- Brief A -
In the commentary on McChrystal's exit, rewrite the passage from "Eikenberry's argument that the" to "to be done." so that "surge strategy" becomes "troop increase".
- Brief B -
How might the commentary on McChrystal's exit and Afghanistan go on after its last sentence? Write the continuation.

- Document excerpt -
○ ○ ○ ○ ○ ○ ○

Friday, June 25, 2010

McChrystal's Exit: What Does It Mean for Afghanistan?

Here's the link to an article of mine published by ORF on the exit of Gen. McChrystal and what it means for Afghanistan.

Indiscretion is the one thing that General Stanley McChrystal could be blamed for. It is not the COIN strategy, also now known as the McChrystal strategy that was at fault, but the manner in which he dismissed some members of the political or diplomatic class that was at fault. Should he have been sacrificed on account of that? What about punishing Ambassador Eikenberry and others for leaking secret cables to the media and bringing out in the open the country's divisiveness in its AfPak strategy? What does McChrystal's exit mean for the war on terror in Afghanistan?

President Obama opting for General Patraeus to take charge of Afghanistan appears to be not a bad option given that both he and General McChrystal had worked together in developing and implementing the current COIN strategy in Afghanistan. Even Obama's statement that replacing McChrystal with Patraeus was not “based on any difference in policy with General McChrystal” makes one believe that there is going to be continuity in the strategy and the manner in which the war will be taken forward. This is not to suggest that Patraeus and Obama have an excellent equation. A story in Time brought out their problems which seem to have begun in Obama's first meeting with Patraeus in Baghdad in 2008 during the presidential campaign. Apparently, the Obama-Patraeus disagreement was over Obama's intention to pull out all combat troops from Iraq by 2010.

Eikenberry's argument that the surge strategy, which has been a critical component of the current strategy, was not going to be effective was little premature. McChrystal's strategy was being criticized as a failure even before it could take off. The facts on the ground may appear to support such criticism because of the sharp spike in the violence level in Afghanistan in the last few months. But this spike was expected. In fact, the violence level in Iraq went up before it started coming down. The fact of the matter is that McChrystal had a dedicated team of men with him to do what had to be done.

More importantly, the General was liked by President Hamid Karzai. And Eikenberry is wrong about Karzai too. Instead of ridiculing Karzai, as evident in Eikenberry's cable message, he should have realized that the US has to go with the best choice it has. It is also wrong to sit and pass judgment at Karzai making deals with Taliban given that the US has made it clear that it will be packing its bag in a year's time. Karzai was left with no option but to make peace with the good/bad Taliban. It is naïve to assume that he would sacrifice his government and see Taliban in power in Afghanistan again. In the absence of a clear policy from Washington, Karzai can be seen to be doing more peace jirgas and gain some kind of recognition from the Taliban even at the cost of US unhappiness.

If the current COIN strategy continued, McChrystal was going to request for another 30,000 soldiers for Afghanistan. It remains to be seen whether such a request will be made by General Patraeus and whether it will be accepted by Washington. But Eikenberry's argument that increased strength of US forces in Afghanistan will only increase Afghan dependence on the US instead of developing their own forces is a bit of a stretch.

○ ○ ○ ○ ○ ○ ○

- Source excerpt -
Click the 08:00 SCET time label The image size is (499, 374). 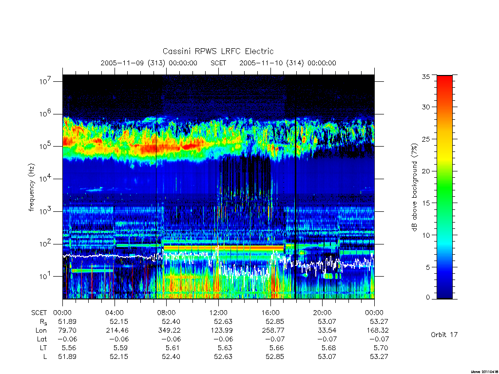coord(167,313)
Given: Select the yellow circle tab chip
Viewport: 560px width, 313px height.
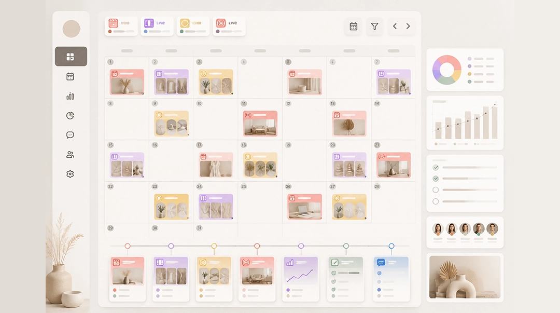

○ ○ ○ ○ ○ ○ ○

- Task response A -
Eikenberry's argument that the troop increase, which has been a critical component of the current strategy, was not going to be effective was little premature. McChrystal's strategy was being criticized as a failure even before it could take off. The facts on the ground may appear to support such criticism because of the sharp spike in the violence level in Afghanistan in the last few months. But this spike was expected. In fact, the violence level in Iraq went up before it started coming down. The fact of the matter is that McChrystal had a dedicated team of men with him to do what had to be done.

- Task response B -
The more fundamental issue after having thrown McChrystal out is whether there is clarity in Washington about what they want to do in Afghanistan and what kind of an outcome they would like to see in Afghanistan. What kind of a message is Washington sending to Karzai and even Pakistan for that matter? Is there any agreement between the political and diplomatic sections in Washington as to what they want to achieve in Afghanistan? Or is the superpower ready to take a beating and leave Afghanistan?

Lastly, it is unclear what this episode says about President Obama. Obama's approach has left even coalition partners wondering on the AfPak strategy. Sir Sherard Cowper-Coles, Britain's special envoy to Afghanistan, has already gone on an extended leave – an indication of his disagreement over the US policy. The Obama Administration has to recognise that Afghanistan is not a war that can be fought easily or alone; the US has to build in a larger coalition of nations, particularly the neighbours, to make long-lasting changes in Afghanistan. Until then, Obama is going to be taken for a ride by Pakistan by making piece-meal arrangements that have kept the Americans happy all this while.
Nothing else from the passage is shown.